Julia Harasimowicz
Julia Harasimowicz is an art historian, anthropologist, curator and researcher. She has been working in the Artist Residencies Department at U-jazdowski since 2019, previously she worked at Zachęta - National Gallery of Art and the Raster Gallery. She is currently a Ph.D. student at the Institute of Art History at the University of Warsaw, working on the thesis about the figure of a child in the culture of the interwar period and on the relations between national politics and modernist discourse in the education of that period. She perceives curatorial activity as a form of creative dialogue.
Testimony
During my first few months at U-jazdowski, I had the pleasure of taking part in the first edition of Empathic Pedagogies, curated by Marianna Dobkowska. My November meeting with four members of the network: Daniela Ramos Arias, Marilia Loureiro, Lola Malavasi, and Aisel Wicab was quite an experience for me. Taking a horizontal approach to learning, encouraging grassroots activity and acting more as a “mediator” than a teacher or an educator when interacting with audiences – all the components described by our residents made me reflect on the role of cultural institutions and the tasks of a curator.
With that experience in mind, I gladly and eagerly joined this year’s edition of the seminar, in collaboration with Marianna, Lola, Aisel, and Amado Cabral.

### Data shown
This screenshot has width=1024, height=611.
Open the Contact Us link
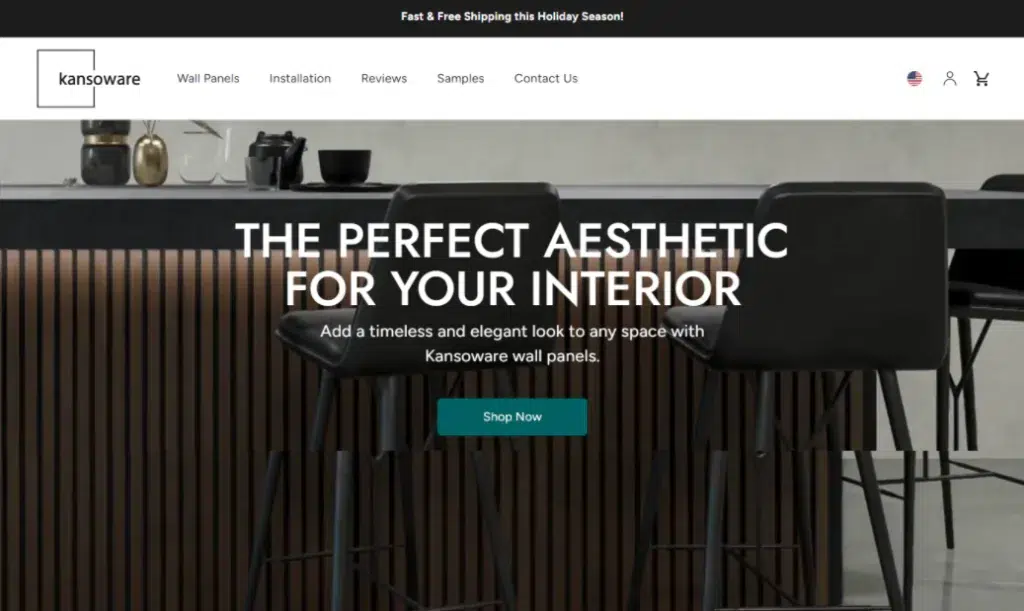pyautogui.click(x=546, y=78)
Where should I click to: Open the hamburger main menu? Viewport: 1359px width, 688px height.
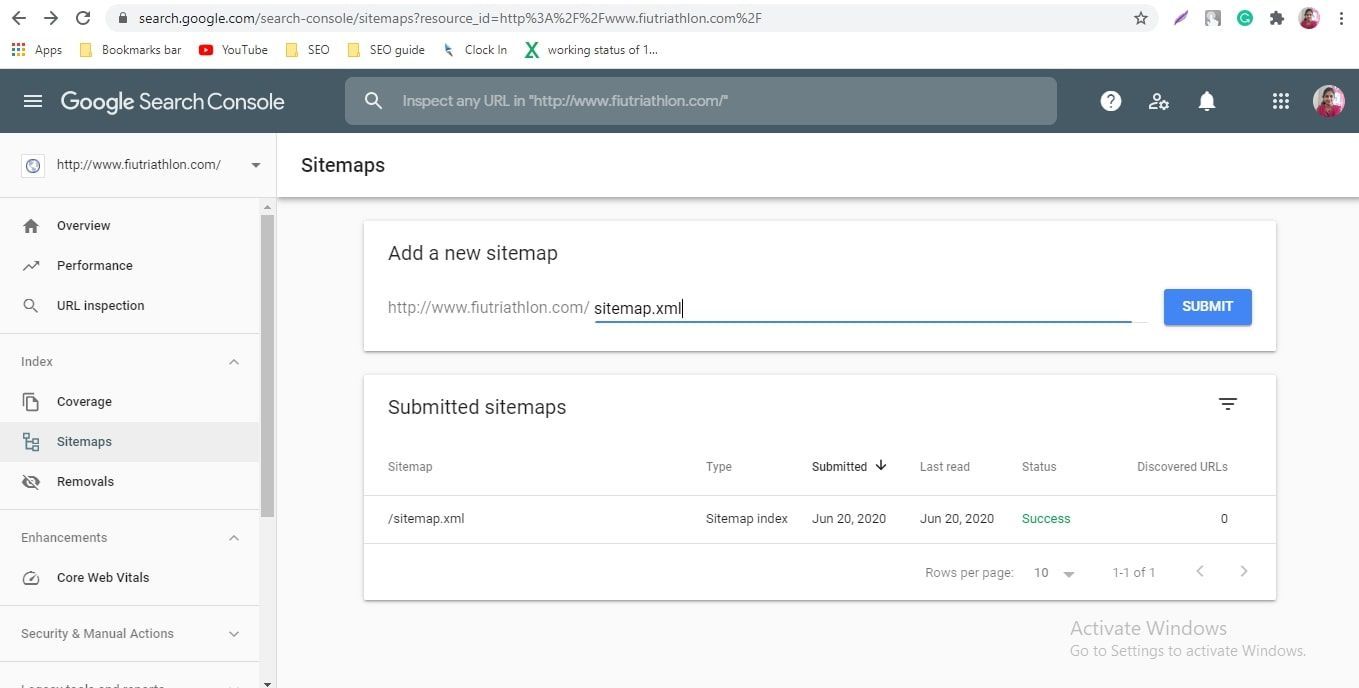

### What to work on
(A) In the Julia Harasimowicz profile, since what year has she worked in the Artist Residencies Department at U-jazdowski?
(B) Print everything from "With that experience" down to "and Amado Cabral." in the Julia Harasimowicz profile.
(C) Carry on the Julia Harasimowicz profile from the point where it ends.
The data have no role in this work.

### Answers to this exercise
(A) Since 2019.

(B)
With that experience in mind, I gladly and eagerly joined this year’s edition of the seminar, in collaboration with Marianna, Lola, Aisel, and Amado Cabral.

(C)
I am a scientist and I deliver classes at university. When it comes to seminars and lectures, my experience so far is much more associated with hierarchical academic structures. To be creative during a seminar co-created by all those who took part, focusing on soft skills and working with emotions: that was something entirely new for me.
Since I was in charge of organising the event, I wanted to provide the participants with the kind of space that had been on my mind so intensely since November last year: a place for collective learning and unlearning, free of hierarchy and supporting independent actions aimed at changing our environment. As a participant and a fresh practitioner of empathic pedagogies, I expected both an interesting creative workshop and an opportunity to just learn new skills.
I feel that I truly did experience intimacy during our sessions. The time of isolation and economic uncertainty sensitised us (the participants) towards the needs of others. We too crave tenderness and intimacy. Whether we like it or not, communication apps have become our familiar tools. What happened during our meetings over the previous month truly exceeded my expectations. Instead of theorising on intimacy, we focused on building actual bonds with one another.
Sure enough, not all of us experienced the same kind of intimacy. Some were reluctant when it came to sharing and expressing tenderness. This did not come as any great surprise to me: I am used to more formal ways of conducting myself and it was not easy to open myself up to emotional actions focused on our private or intimate experiences. Still, we found ourselves in a group of people who perceive the issue of education and its role within the world of art in a similar way, and see empathy and understanding as opportunities for change.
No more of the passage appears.